## INPUT DATA
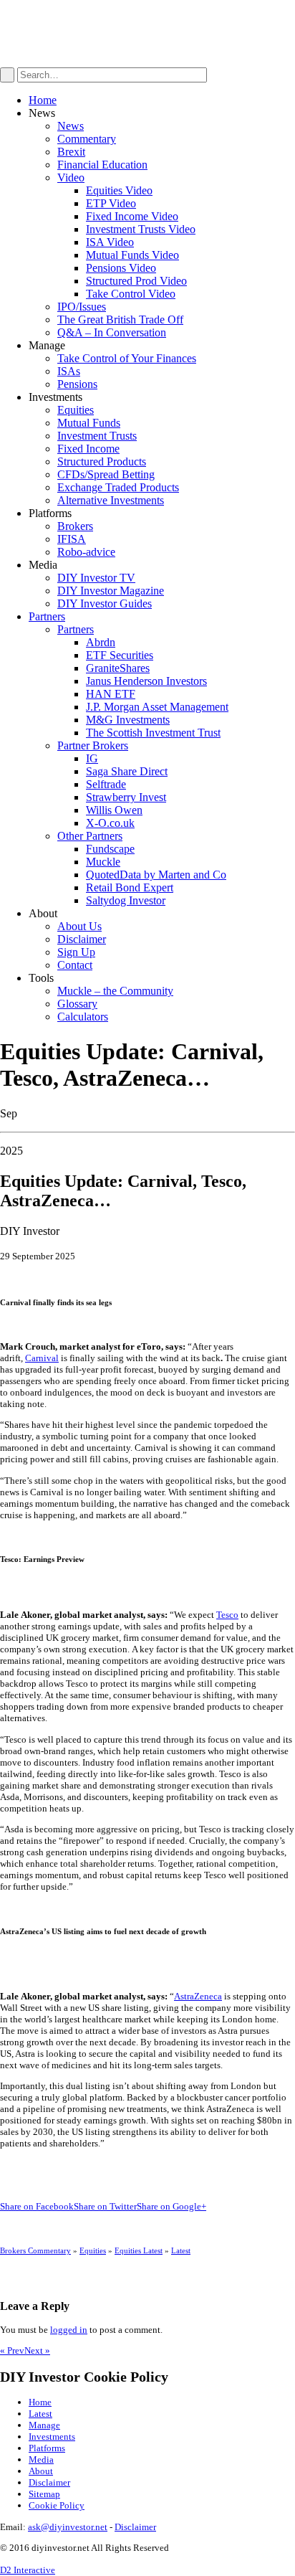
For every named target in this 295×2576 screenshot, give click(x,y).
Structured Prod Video (136, 281)
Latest (180, 2250)
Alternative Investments (110, 500)
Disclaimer (81, 939)
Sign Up (76, 952)
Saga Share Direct (127, 771)
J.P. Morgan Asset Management (157, 707)
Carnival (42, 1358)
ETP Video (111, 203)
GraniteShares (118, 668)
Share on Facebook (37, 2206)
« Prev (12, 2350)
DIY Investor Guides (104, 603)
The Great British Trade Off (120, 319)
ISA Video (110, 242)
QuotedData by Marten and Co (156, 874)
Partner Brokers (92, 745)
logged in (68, 2329)
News (70, 126)
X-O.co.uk (110, 823)
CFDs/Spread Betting (106, 474)
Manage (44, 2425)
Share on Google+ (171, 2206)
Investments (52, 2436)
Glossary (77, 1004)
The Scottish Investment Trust (153, 732)
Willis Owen (114, 810)
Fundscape (110, 849)
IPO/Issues (81, 306)
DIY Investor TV (96, 578)
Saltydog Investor (125, 900)
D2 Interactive (27, 2570)
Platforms (47, 2448)
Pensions (77, 384)
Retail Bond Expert (129, 887)
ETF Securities (119, 655)
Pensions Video (121, 268)
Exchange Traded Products (118, 487)
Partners (47, 616)
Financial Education (102, 164)
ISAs (68, 371)
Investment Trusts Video (140, 229)
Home (43, 100)
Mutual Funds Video (132, 255)
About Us (79, 926)
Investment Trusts (97, 436)
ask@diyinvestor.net (67, 2526)
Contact (74, 965)
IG (92, 758)
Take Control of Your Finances (126, 358)
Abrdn (100, 642)
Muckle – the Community (115, 991)
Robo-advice (86, 552)
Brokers (75, 526)
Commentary (86, 139)
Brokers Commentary (35, 2250)
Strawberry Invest (126, 797)
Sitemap (44, 2494)
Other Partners (89, 836)
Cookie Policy (56, 2505)
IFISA (71, 539)
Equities (75, 410)
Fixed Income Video (132, 216)
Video (70, 177)
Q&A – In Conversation (111, 332)
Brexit (71, 152)
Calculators (82, 1016)
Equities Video (119, 190)
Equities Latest (139, 2250)
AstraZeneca (198, 1996)
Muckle (103, 862)
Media (41, 2459)
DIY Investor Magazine (110, 590)
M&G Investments (128, 720)
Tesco (227, 1614)
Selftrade (106, 784)
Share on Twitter (105, 2206)
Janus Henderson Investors (146, 681)
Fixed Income (88, 448)
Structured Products (101, 461)
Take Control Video (130, 294)
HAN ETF (110, 694)
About (41, 2471)
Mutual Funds (88, 423)
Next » (37, 2350)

## WORK TO BE COMPLETED
Using the material above, find each line that holds "Trusts" and copy that line.

## SOLUTION
Investment Trusts Video (140, 229)
Investment Trusts (97, 436)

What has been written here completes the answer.